To prevent adversaries from deducing this information, Osvik et al. propose to access the encryption tables with cacheline stride after executing the actual encryption round. This way, an adversary will always observe that the entire table was accessed.

With the help of the proposed security type system, it is possible to prove that Osvik’s countermeasure avoids leakage of the key bits, of the secret message or of intermediate encryption results through the cache. To do so, we first have to describe the cacheline replacement strategy with the help of a suitable hardware side effect. Given a Toy implementation of this hardware side effect, the proposed security type system can then check Osvik’s countermeasure together with this interleaved executing side effect for security policy violating information flows.

Adversary threads detect cache information leaks by observing the timing of preparation-data accesses. For example, a level 1 (L1) cache miss that hits in the L2 cache takes typically between 7 and 10 times longer than L1 hits. Nevertheless, a timing-insensitive analysis can reveal this leakage because the timing of memory accesses is directly correlated with the distance of the cacheline in which the accessed data is allocated.

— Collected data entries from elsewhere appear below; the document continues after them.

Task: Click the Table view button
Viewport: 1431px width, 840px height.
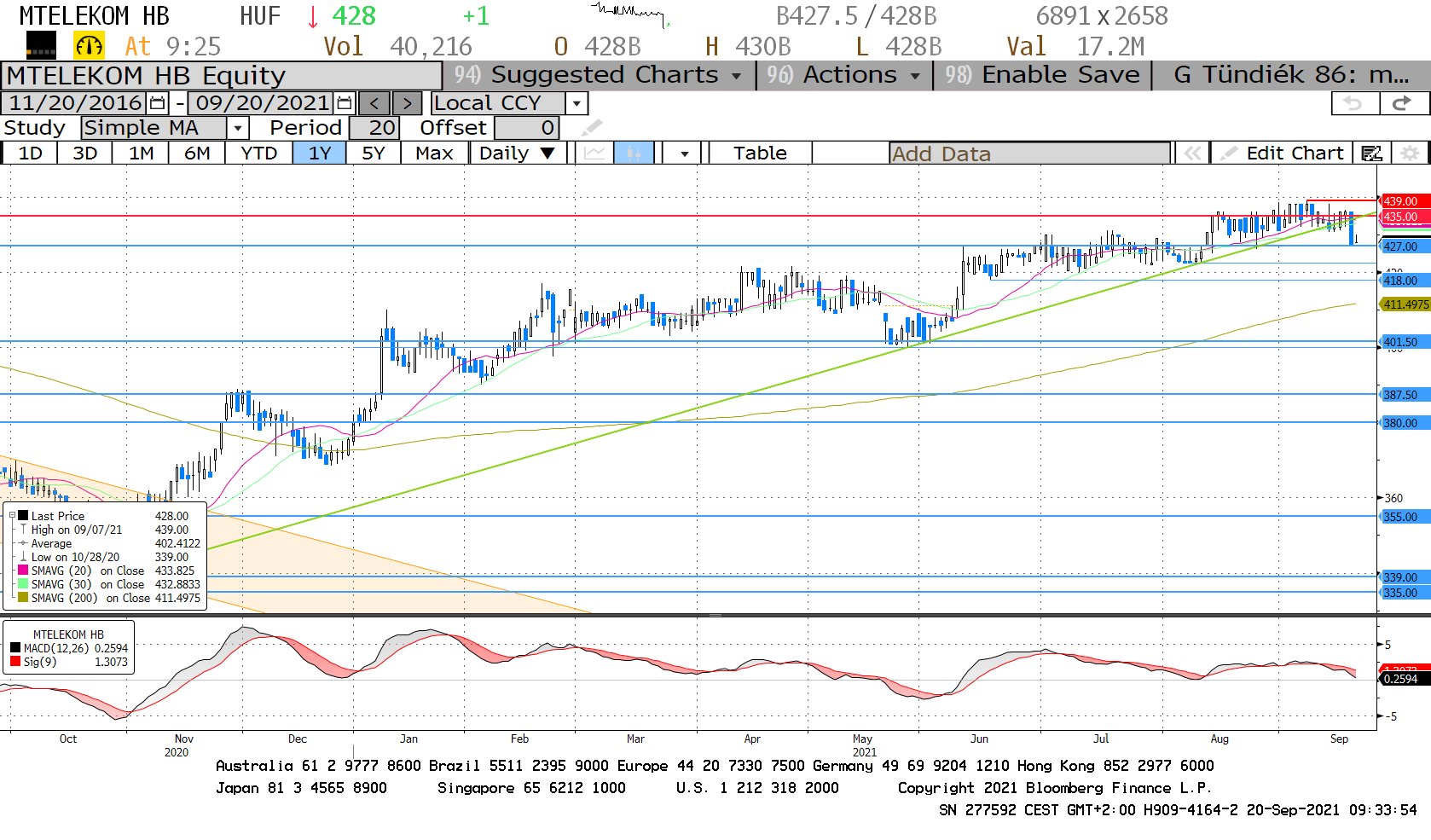Action: coord(760,154)
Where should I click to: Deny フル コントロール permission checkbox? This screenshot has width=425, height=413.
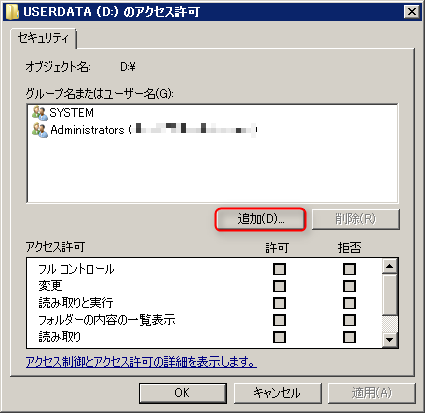(349, 269)
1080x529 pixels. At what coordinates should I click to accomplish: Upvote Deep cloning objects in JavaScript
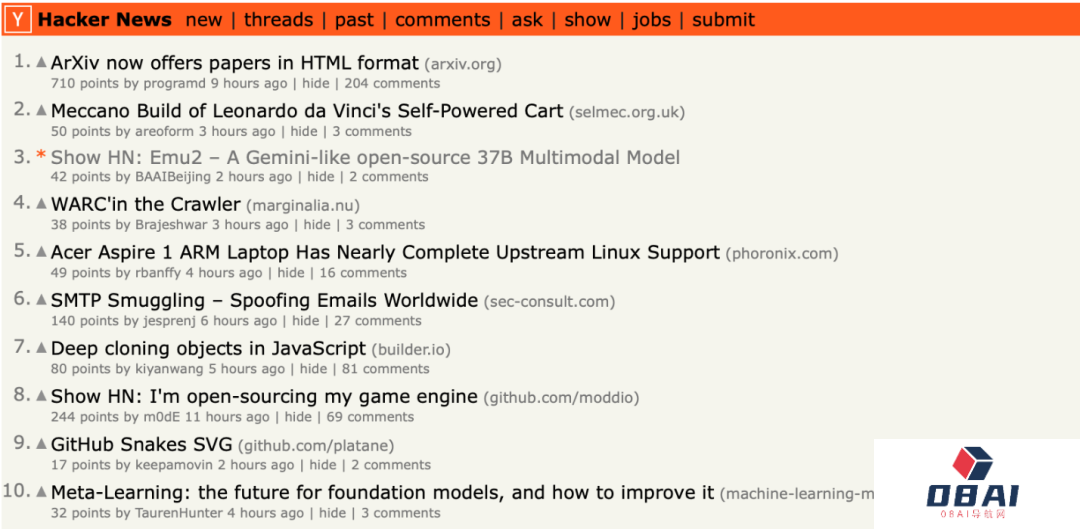[x=42, y=348]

To formalize the cache hardware side effect, I add for each cache \( i \) a special register \( R^i_{\text{Cache}} \) which contains one bit for each set of this cache. Initially these bits are clear to indicate that

\[6\]The interested reader is referred to Daemen and Rijmen [DR99].
the adversary has prepared the corresponding sets. If the to-be-checked program accesses a
memory address \( a \), the hardware side effect \( \text{cse}(a) \) sets the bit of the corresponding set in all
caches where \( a \) gets allocated. A set set-bit indicates the replacement of some of the preparation
data. By allowing adversary threads to read the bits in \( R_{\text{Cache}} \), we have made available to
these threads essentially the same information that they could have obtained from evaluating
the timing of preparation-data memory accesses. For reasons of simplicity, let us here focus
only on physically-tagged physically-indexed caches and on a single cache level. The proof
extends straightforwardly to other cache architectures. For an \( n \)-way set associative cache, the
set into which \( a \) gets stored is \( \text{set}(a) := \frac{a}{n|\text{cacheline}|} \times |\text{sets}| \), where \( |\text{sets}| \) is the number of sets in
this cache and \( |\text{cacheline}| \) is the size of a cacheline in bits.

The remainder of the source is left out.